The new engine also fills a gap in Brother’s speed range and is rated at 24ppm for both black and colour print. Under test, our five page black text document completed in 20 seconds, equivalent to a speed of 15ppm, but on the longer, 20-page test this climbed to 19ppm. OK, it’s still not 24ppm, but it’s a respectable speed for this class of printer.
The HL-4150CDN has a built-in duplexer and this has a newly-designed paper path, which takes pages in pairs, giving a better overall speed than some competitors, as long as your document is a multiple of four sides. It’ll duplex any even number of pages, of course, but you only see the full benefit of the faster duplex in four-page multiple prints.
We saw a speed of 12.5 sides per minute, which is a little more than half the simplex speed, though still quite a bit faster than, for example, the Samsung CLP-670ND, which only clocked up 9.5spm on the same test.
The print quality is well up with the best colour lasers we’ve tested. Black text print is sharp and clean and isn’t too heavy on the page. Draft mode, which saves toner, is also very readable. It’s not as well-formed or as dense, but is fine for internal documents.
Colour print, particularly for business charts and graphs, is dense and bright, though colours are a little dark in comparison with originals. There’s some slight haloing with black text over darker colours, but it’s not that marked. Photo prints also come through a bit dark by default and lose some detail, but at least colours aren’t garish, as they sometimes are from colour lasers.
The typical running costs of the machine are likely to be lower than these quoted here, as we only have Brother’s quoted SRPs to work from. The machine is too new for discounted prices to be quoted on the Web. Using SRPs gives a page cost of 3.4p for black and 15.7p for colour. These prices are quite high, compared with similarly priced alternatives, but not if you compare with those competitors’ list prices, when they come out better than many.
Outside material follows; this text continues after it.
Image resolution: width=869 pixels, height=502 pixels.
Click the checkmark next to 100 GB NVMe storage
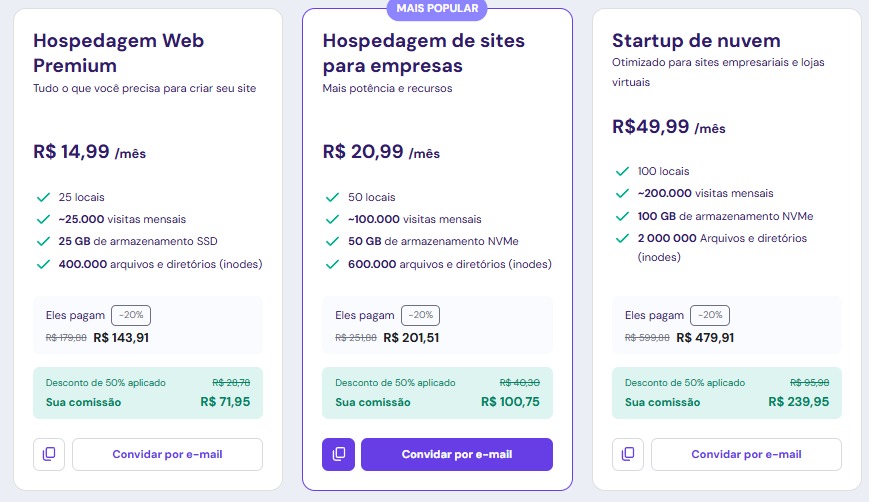(621, 216)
Brother’s move into the mid-range colour laser market looks well set, if this printer is anything to go by. It’s well up to the main competition on speed and print quality and, once we see its consumables at discount prices, is likely to show similar running costs, too. It may not have some of the bells and whistles of its competitors, but the relatively keen pricing compensates for this. The most useful extras such as secure print and direct USB print work well, giving a sound combination, overall.